Angesichts der Berichte über Dutzende Tote hat das Auswärtige Amt eine Reisewarnung für das gesamte nordafrikanische Land ausgesprochen. Außenminister Guido Westerwelle (FDP) forderte am Montag in Berlin alle Bundesbürger, die sich noch in Libyen aufhalten, auf, das Land zu verlassen.

Nach Schätzungen leben etwa 500 Bundesbürger in dem Land, darunter auch viele Deutsche mit doppelter Staatsbürgerschaft. Als Touristen sind dort vermutlich nur wenige Bundesbürger unterwegs. Außenminister Guido Westerwelle (FDP) hatte das Land erst im vergangenen November besucht und dabei auch Machthaber Muammar al-Gaddafi getroffen. Damals fand in Tripolis ein EU/Afrika-Gipfel statt.

Merkel verurteilt Gewalt in Libyen "aufs Schärfste"

Die Bundesregierung verurteilte die Gewalt in Libyen am Montag deutlich. „Das alles ist aufs Schärfste zu verurteilen“, sagte Regierungssprecher Steffen Seibert mit Blick auf Berichte, wonach bei den Protesten Scharfschützen gegen die eigene Bevölkerung eingesetzt worden seien. Die Bundesregierung und auch Bundeskanzlerin Angela Merkel (CDU) seien über die Vorgänge „bestürzt“. Deutschland appelliere ganz klar an die libyschen Machthaber: „Gewähren Sie Versammlungsfreiheit allen, die gewaltlos demonstrieren wollen und suchen Sie den Dialog mit der Bevölkerung“, sagte Seibert. Auch der britische Premierminister David Cameron nennt das Vorgehen der libyschen Führung bösartig und nicht hinnehmbar. Er besuchte als erster hochrangiger Staatsgast seit dem Machtwechsel das Libyen benachbarte Ägypten.

Auch die EU verurteilte die Gewalt gegen Demonstranten in Libyen. Das Vorgehen der Sicherheitskräfte gegen die Zivilbevölkerung müsse sofort beendet werden, erklärte die EU-Außenbeauftragte Catherine Ashton am späten Sonntagabend nach Beratungen mit den 27 EU-Außenministern in Brüssel.
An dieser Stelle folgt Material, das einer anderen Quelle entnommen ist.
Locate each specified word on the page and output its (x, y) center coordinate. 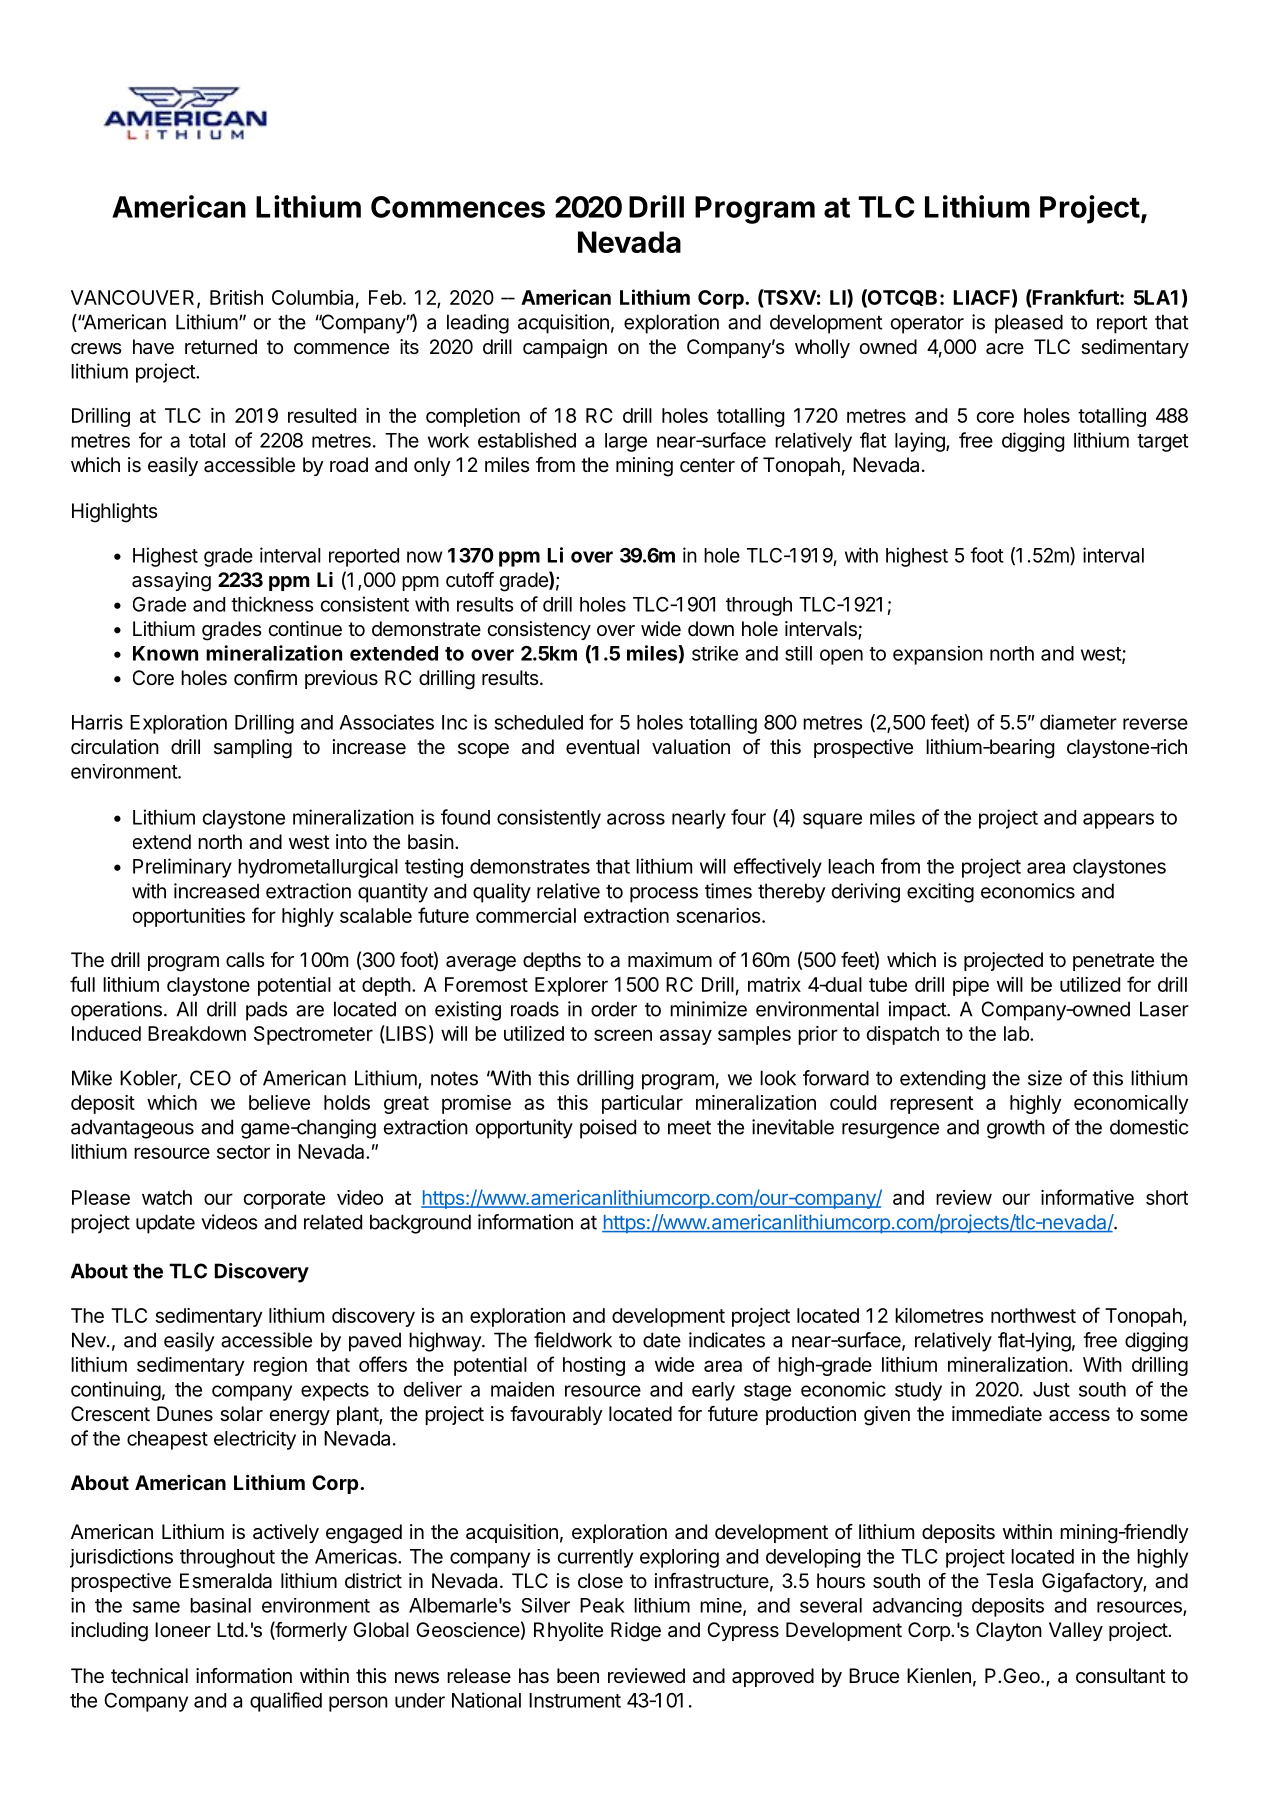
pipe (971, 986)
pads (266, 1011)
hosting (594, 1366)
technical (149, 1676)
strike (715, 653)
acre (1005, 349)
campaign (565, 349)
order (614, 1009)
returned (221, 347)
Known (165, 653)
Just (1051, 1389)
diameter (1078, 722)
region (280, 1366)
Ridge (636, 1632)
Auch die staatliche Blockade des Internets und des Mobilfunknetzes müsse aufgehoben und den Medien eine freie Berichterstattung ermöglicht werden.

EU berät über weiteres Vorgehen

Die EU-Außenminister berieten am Montag in Brüssel über Lage in den arabischen Ländern nach den Umstürzen in Tunesien und Ägypten. Die EU will den Übergang zur Demokratie in den beiden Ländern durch Finanzhilfen und Beratung etwa bei der Organisation freier Wahlen unterstützen.

Die libysche Regierung hatte gegenüber der ungarischen EU-Ratspräsidentschaft damit gedroht, die Kooperation bei der Abwehr illegaler Zuwanderer nach Europa zu beenden, wenn die EU weiterhin die Demonstranten unterstützen sollte. “Das ist eine unglaubliche Entgleisung, die Europäische Union darf sich hier nicht erpressen lassen“, sagte Außen-Staatsminister Werner Hoyer in Brüssel. Die EU hat Libyen bereits 50 Millionen Euro zur Verfügung gestellt, um Flüchtlinge aus Afrika in Auffanglagern an der Küste vom Übersetzen nach Europa abzuhalten. Tausende von Tunesiern hatten sich in der vergangenen Woche auf die italienische Insel Lampedusa abgesetzt. Die EU unterstützt Italien bei der Sicherung der Grenze inzwischen mit Experten der Grenzschutzagentur Frontex. Die Außenminister wollten am Nachmittag auch darüber beraten, wie sich die Nachbarschaftspolitik der EU gegenüber den südlichen Nachbarn als Konsequenz aus der Krise ändern muss. Deutschland fordert, Finanzhilfen stärker von Fortschritten bei demokratischen Reformen abhängig zu machen und bei Rückschlägen auch Sanktionen in Betracht zu ziehen.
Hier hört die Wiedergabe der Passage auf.